Но после уроков из какого-то упорства, а ещё и из необъяснимой заинтересованности я пошёл её провожать. Стояли мягкие майские дни, и уже зелень полностью вылезла наружу, но была ещё не запылённой, а свежей, чистой. Газоны были вскопаны деятельными общественниками, и вообще недавно прошёл субботник, и всё сияло и сверкало новыми красками, побелкой. Я вглядывался в Верочку и заметил, что за этот год она стала ещё, более грузной и нескладной, а глаза у неё стали такими уж совсем белыми, что даже страшновато было. Дул лёгкий, тёплый ветерок, за тополями звенел трамвай на проспекте, и всё было как-то необыкновенно солнечно и благостно.
— Давай присядем на скамеечку, — вдруг предложила Верочка у своего подъезда. Обычно она никогда ничего подобного не предлагала. — Такой воздух замечательный. Ты чувствуешь, Алёша? Ах, какой воздух!
Я что-то буркнул в ответ. Она с трудом забралась на зелёную скамейку, расплылась, растеклась по ней, грузно осела, приоткрыла рот и задумчиво подняла белые глаза к высокому, с лёгкими облачками небу.
— А вот ты знаешь, Алёша, — немного насморочно заговорила она, ибо была слегка простужена. — Вчера ночью дождик шёл, ты не слышал, наверное. А я не спала. Говорят, что в дождь хорошо спится, но я, наоборот, так всегда мучаюсь, плачу и как будто жду чего-то хорошего, чистого. Так после ночного дождя сегодня много дождевых червей. А я недавно где-то прочитала, что дождевые черви слепые…
— Естественно, слепые, — хмыкнул я. — Они же в земле живут. Что ж тут интересного?
— А я подумала, знаешь, что? Что раз у них глазок совсем нет, то как-то ведь они должны всё различать. Значит, у них должно быть какое-то… ну, что-то такое, что им заменяет глазки.
— Ну и что?
— Вот у меня, Алёша, нет здоровья. Конечно, немножко есть, но очень, очень мало. Значит, что-то должно и у меня быть, что заменяет мне здоровье. Ведь правда, Алёша? — Она выкатила на меня глаза, дыша с хрипом, тяжело.
— Наверное… может быть… что-то есть, — сбивчиво проговорил я, вновь поддаваясь чувству жалости.
— Конечно, есть! — счастливым голосом сказала Верочка — Я думаю, что у меня есть мама, есть Дуся, есть ты, и вы мне заменяете моё здоровье. Это же так замечательно, что у меня вы все есть. Все вы, вы все.. — Закончить она не смогла, захлюпала носом, заколебалась вся, зарыдала.

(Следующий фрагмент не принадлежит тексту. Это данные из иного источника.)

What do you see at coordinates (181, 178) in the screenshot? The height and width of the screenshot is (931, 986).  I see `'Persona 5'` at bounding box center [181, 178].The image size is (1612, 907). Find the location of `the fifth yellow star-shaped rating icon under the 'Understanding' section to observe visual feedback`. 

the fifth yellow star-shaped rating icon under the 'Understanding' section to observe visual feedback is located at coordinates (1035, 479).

И в этом её «все вы», в перечислении нас троих было такое бездонное, вселенское одиночество, такая оторванность от этого мира, что мне стало душно-сладко и к глазам подступили слёзы.

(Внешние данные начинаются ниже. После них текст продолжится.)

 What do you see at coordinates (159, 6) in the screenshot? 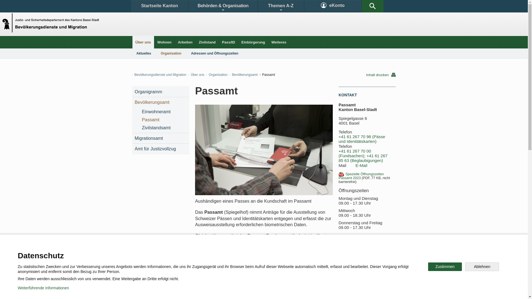
I see `'Startseite Kanton'` at bounding box center [159, 6]. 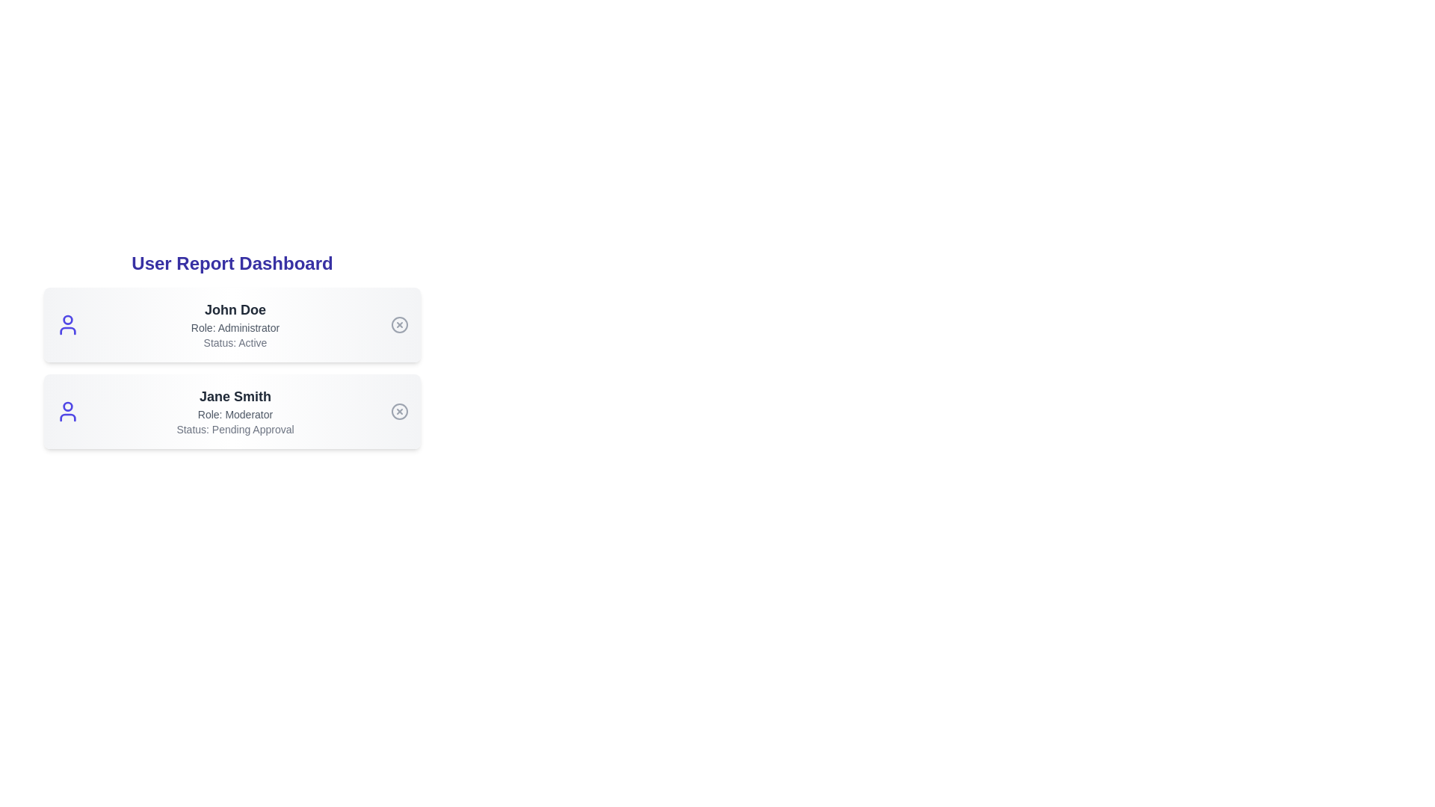 What do you see at coordinates (67, 324) in the screenshot?
I see `the user icon to open additional details or actions` at bounding box center [67, 324].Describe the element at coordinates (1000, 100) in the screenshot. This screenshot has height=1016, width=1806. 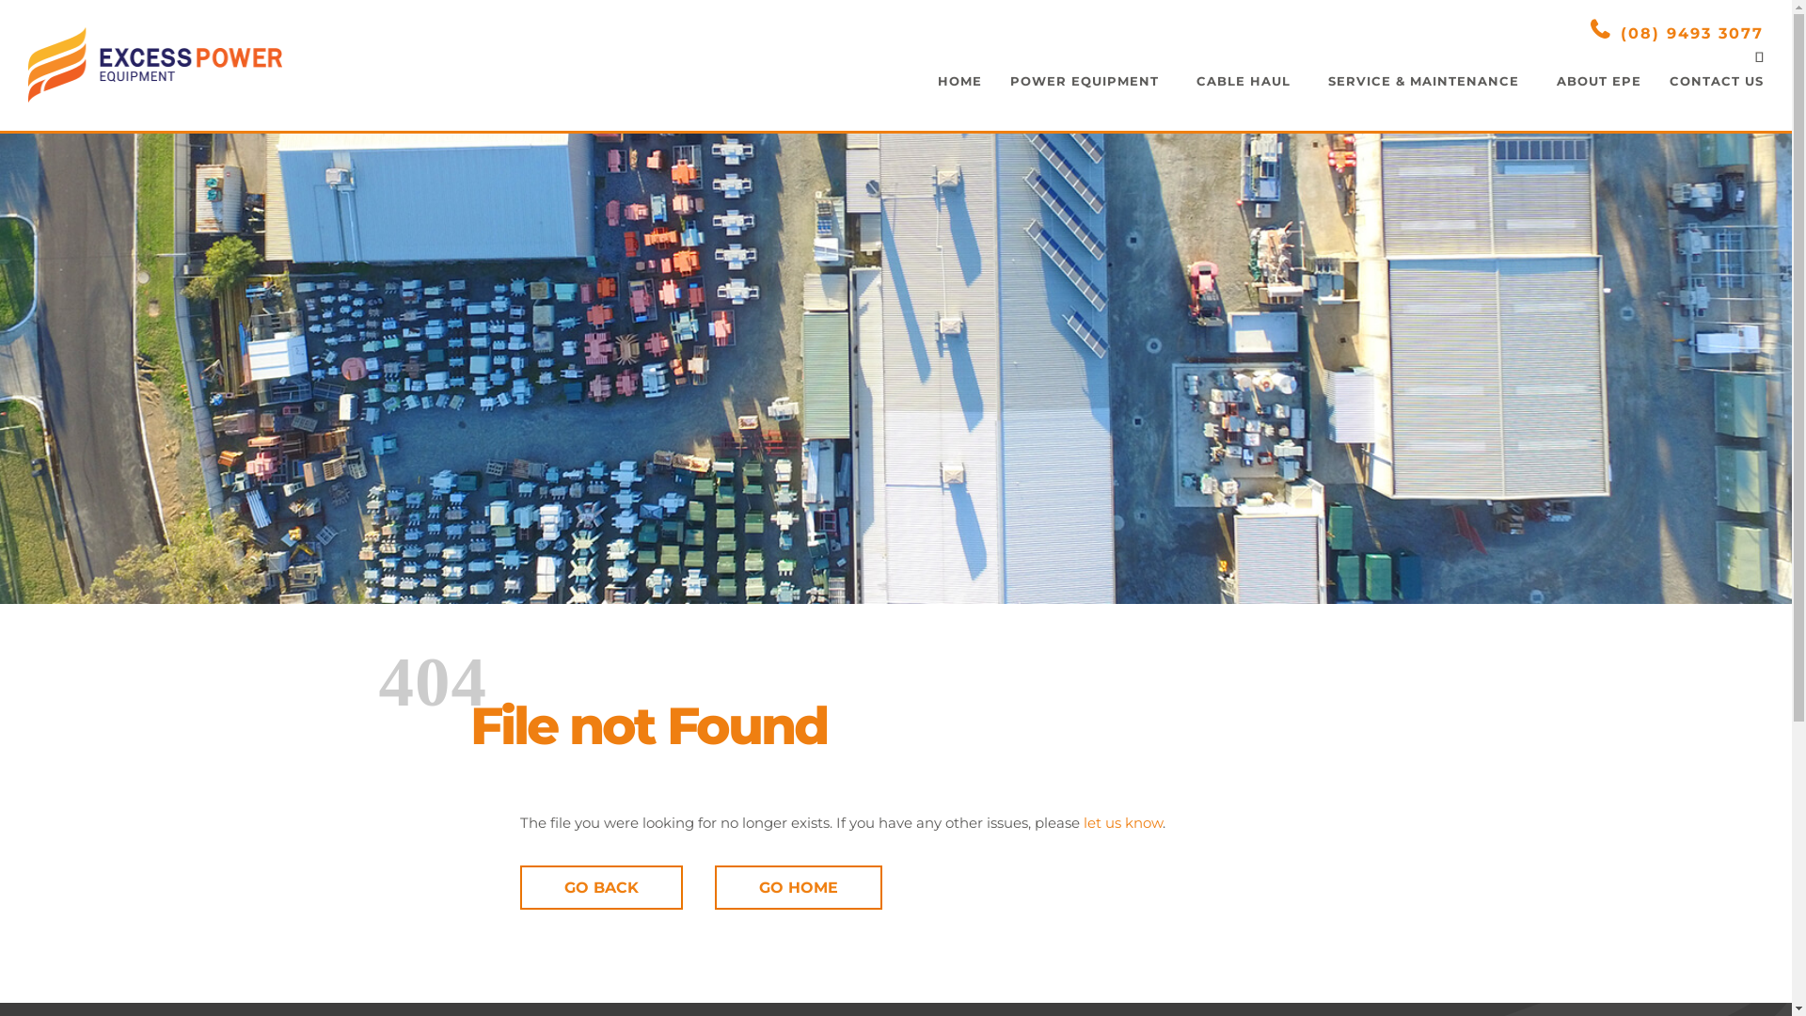
I see `'POWER EQUIPMENT'` at that location.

— Верочка, — сказал я, забывая обо всём. — Ты знай, что если тебе я буду нужен, если когда-нибудь тебе помочь там надо будет или ещё что-нибудь, то я всегда… — Волнение тоже мешало мне договорить.
Верочка плакала, заливалась слезами и кивала своей огромной головой, и реденькая косичка прыгала у неё на затылке. Она пыталась сказать что-то похожее на «спасибо», но выговорить не могла. Потом слезла со скамейки, нервно махнула мне рукой и скрылась за дверью.